▶ _WORK TO COMPLETE_: Could you restate, exactly and with nothing added, the lines from the start of the data through the line that holds "Task: Open CapFrameX's profile avatar", leaving the pictures out?

Stored data entries:
*** Block opens ***

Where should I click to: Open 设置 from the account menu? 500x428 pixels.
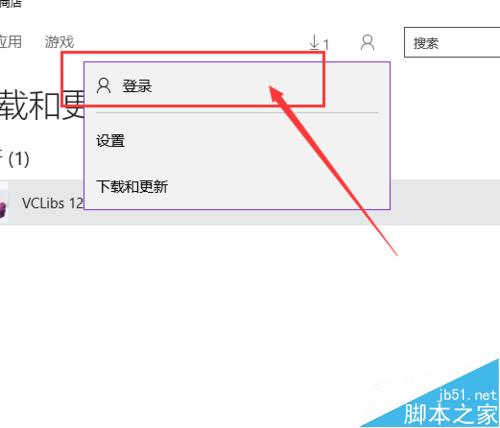point(237,140)
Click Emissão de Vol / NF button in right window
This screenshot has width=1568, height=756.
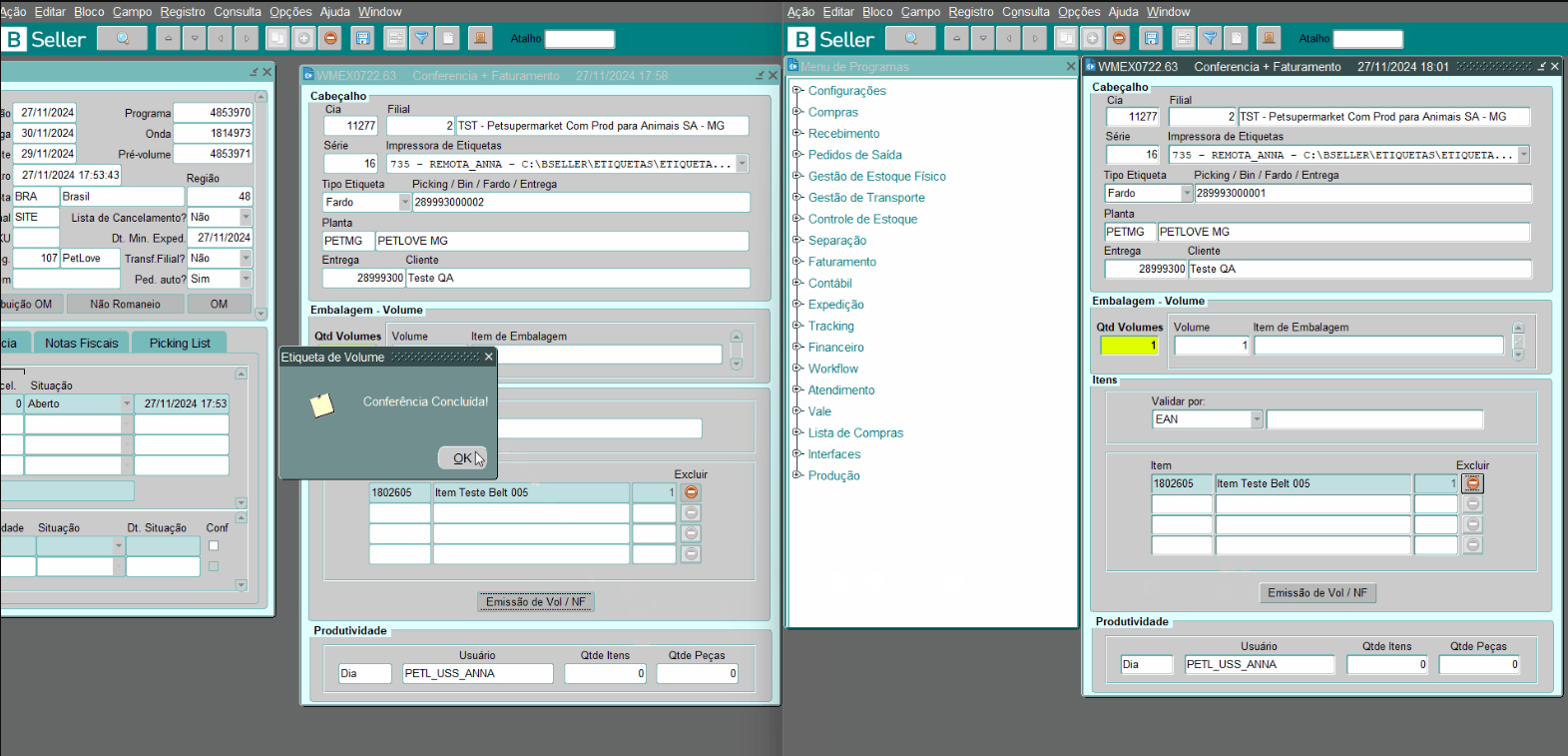(x=1316, y=592)
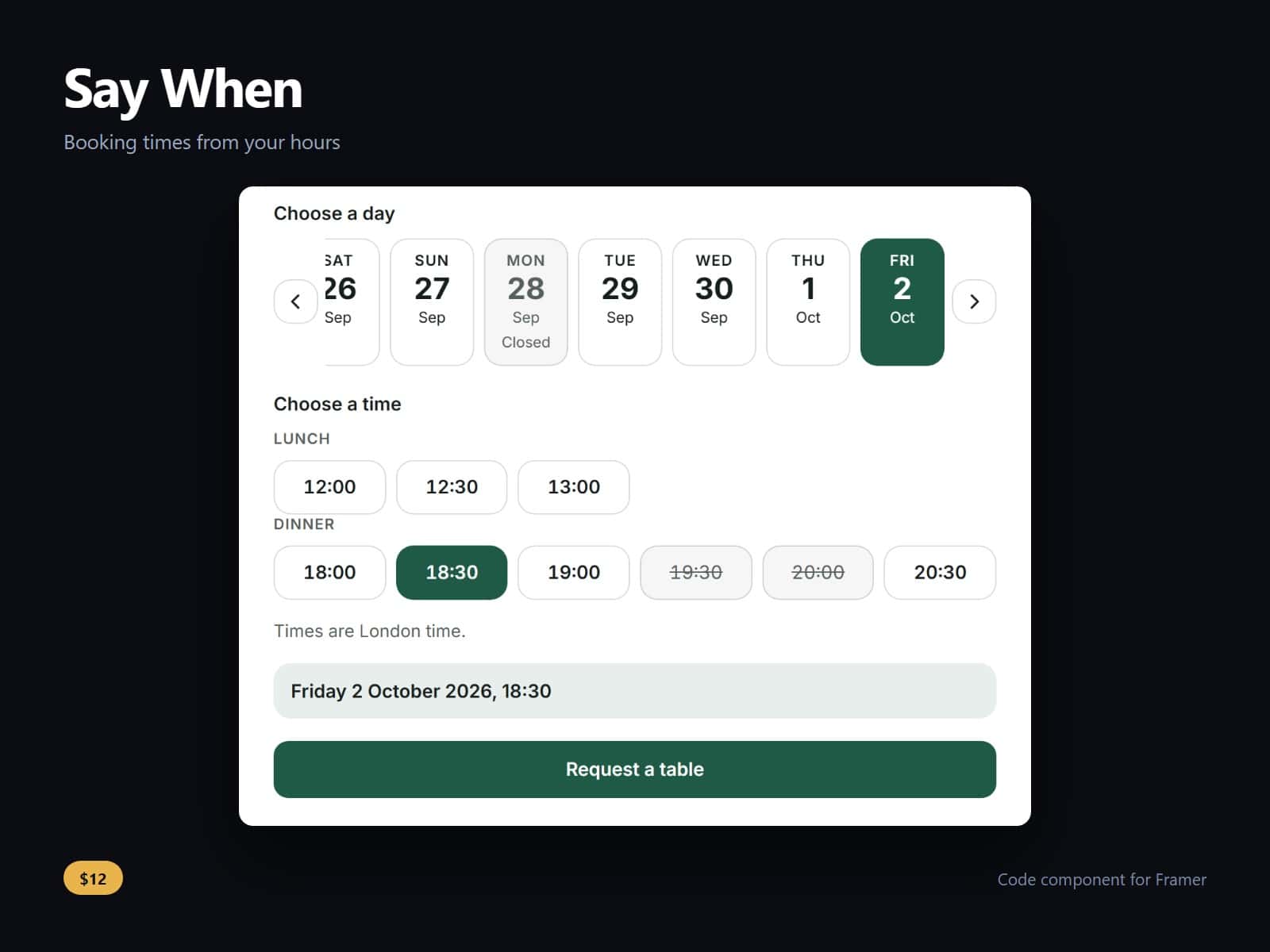Pick Tuesday 29 Sep

point(620,302)
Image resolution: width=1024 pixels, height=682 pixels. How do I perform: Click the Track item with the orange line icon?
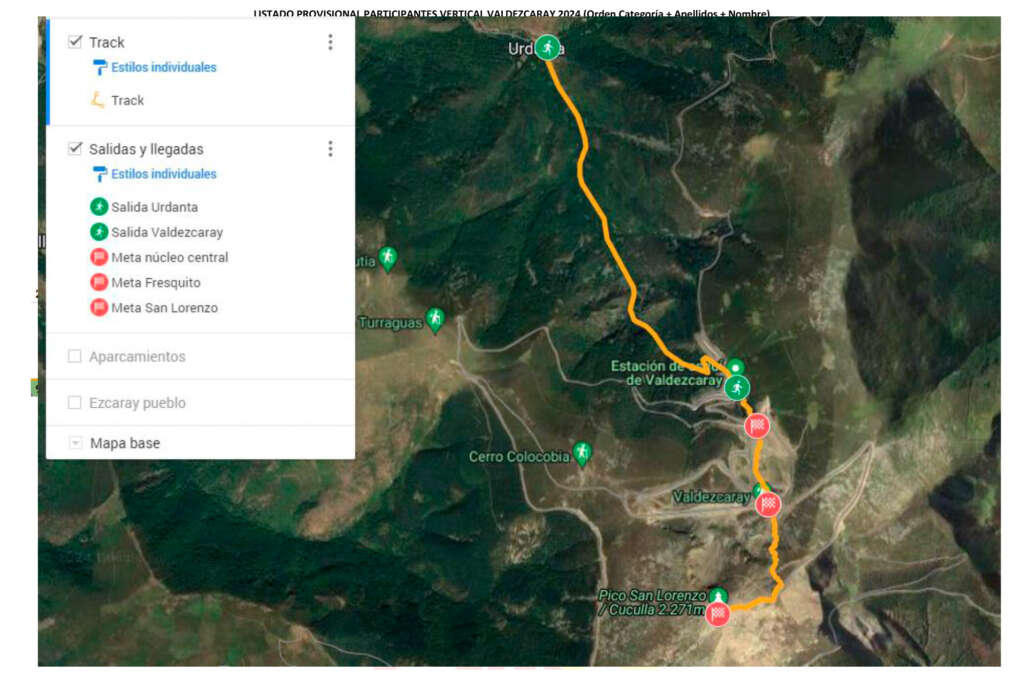pos(127,100)
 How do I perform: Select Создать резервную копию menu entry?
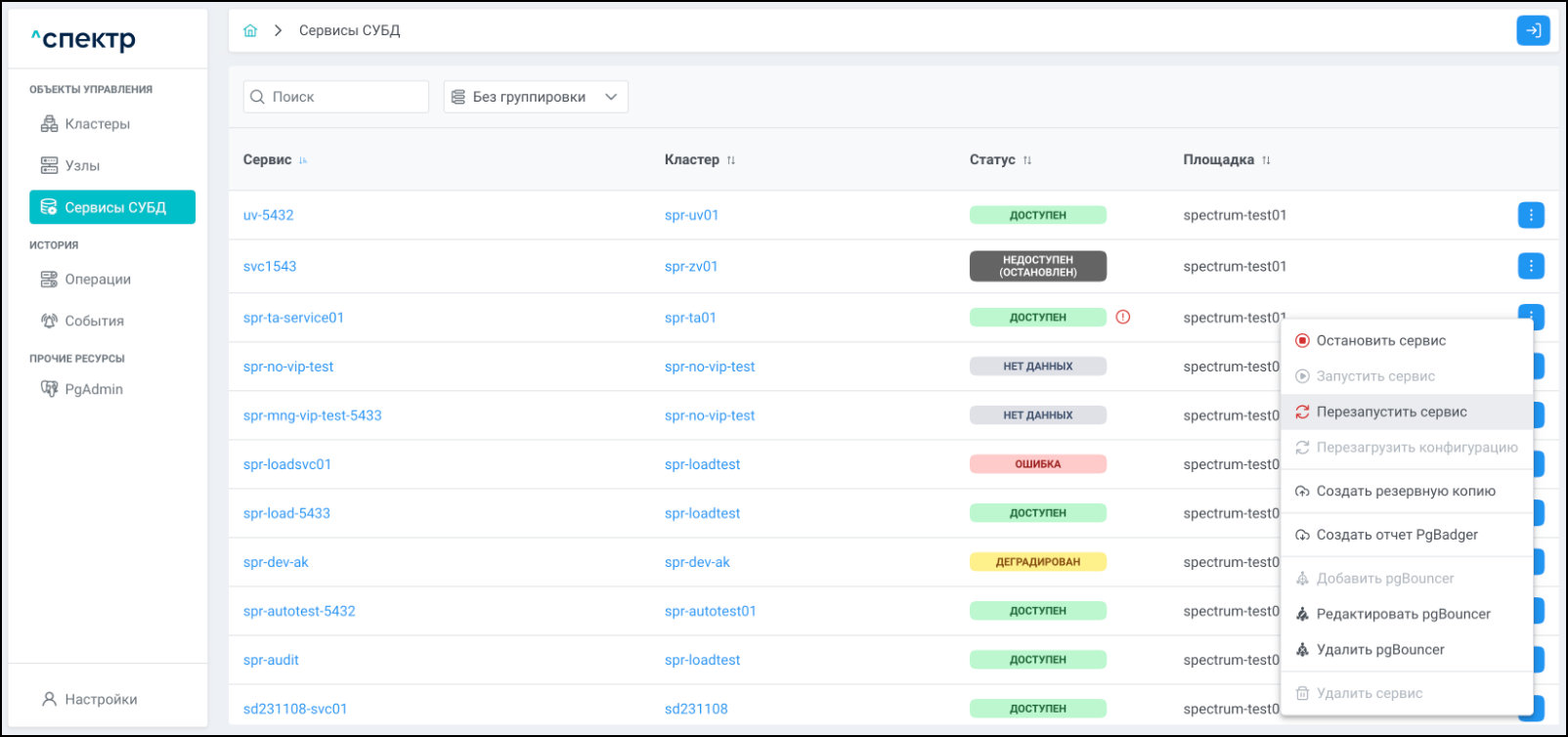[1405, 491]
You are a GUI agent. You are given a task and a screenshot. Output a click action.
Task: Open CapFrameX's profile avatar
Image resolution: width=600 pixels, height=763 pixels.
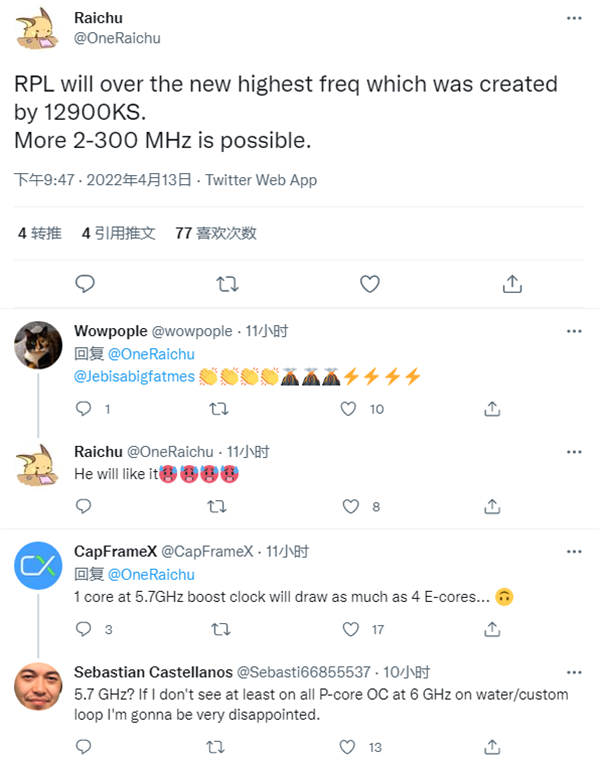pyautogui.click(x=39, y=568)
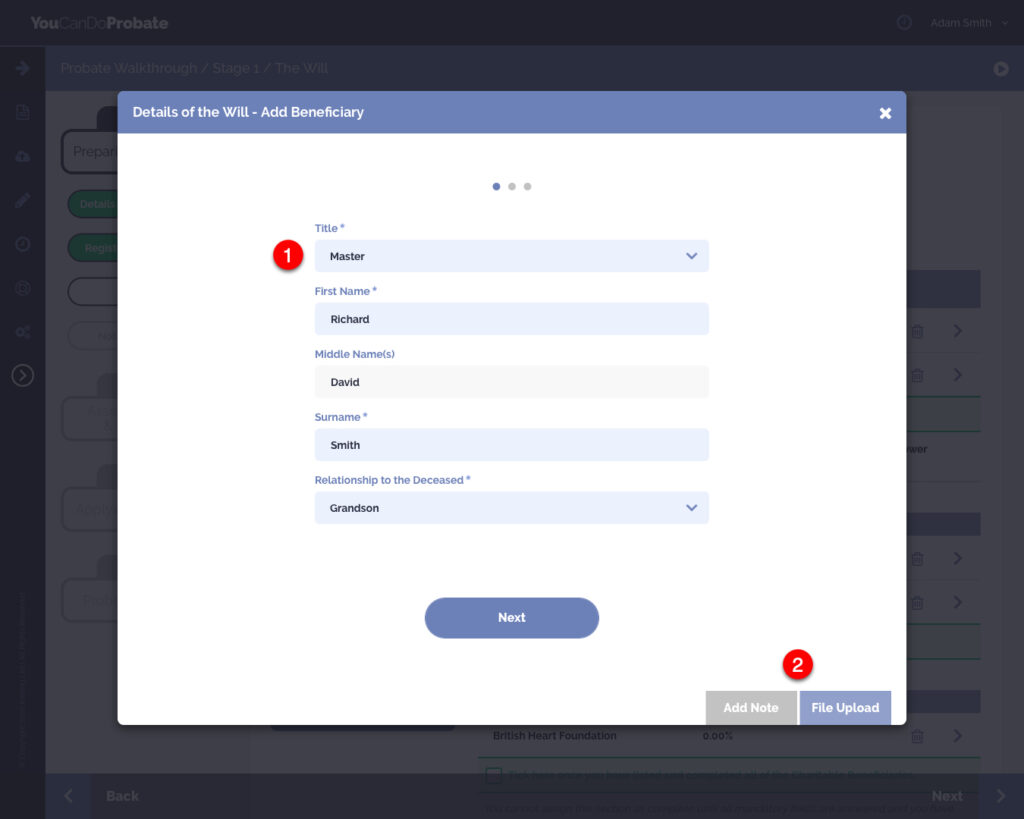Image resolution: width=1024 pixels, height=819 pixels.
Task: Click the settings gears icon in sidebar
Action: 23,332
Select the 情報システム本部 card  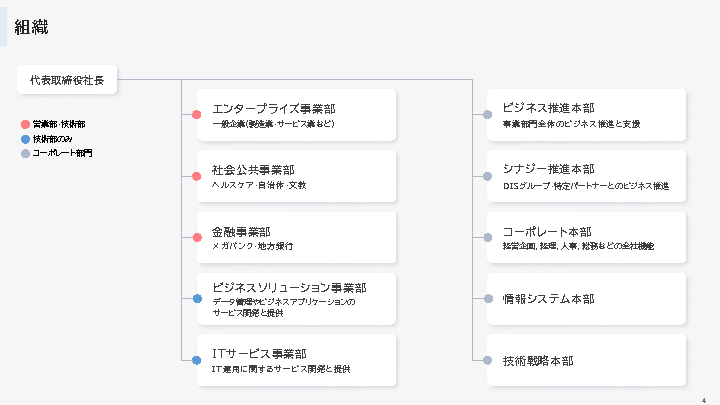pyautogui.click(x=586, y=298)
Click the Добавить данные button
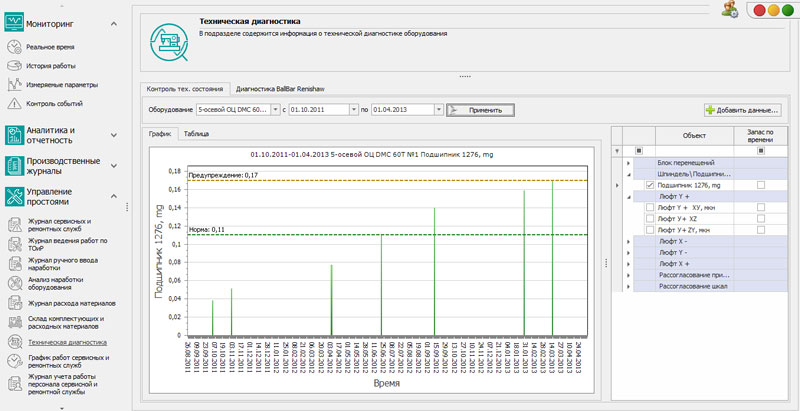 click(741, 109)
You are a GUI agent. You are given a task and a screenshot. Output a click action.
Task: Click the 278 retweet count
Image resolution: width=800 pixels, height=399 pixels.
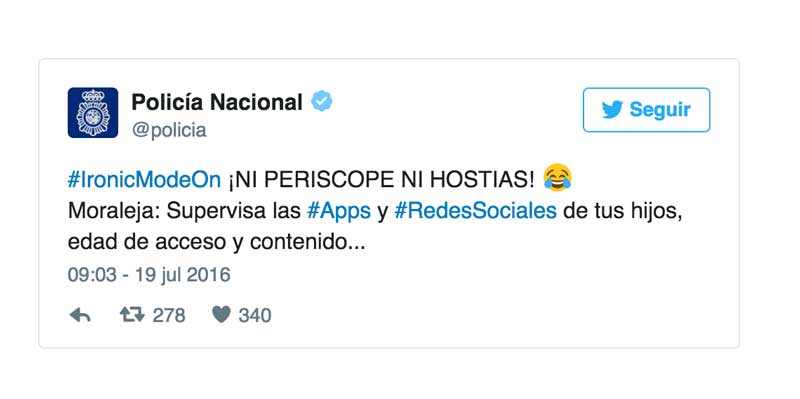pos(169,315)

*** Block closes ***

▶ _EXPECTED ANSWER_:
Where should I click to: Open 设置 from the account menu? 500x428 pixels.
point(237,140)
Click Emissão de Vol / NF button in right window
This screenshot has width=1568, height=756.
(x=1316, y=592)
Pick Tuesday 29 Sep

point(620,302)
Image resolution: width=1024 pixels, height=682 pixels. How do I perform: Click the Track item with the orange line icon?
pos(127,100)
 How do I perform: Select Создать резервную копию menu entry?
[1405, 491]
You are a GUI agent. You are given a task and a screenshot. Output a click action.
Task: Open CapFrameX's profile avatar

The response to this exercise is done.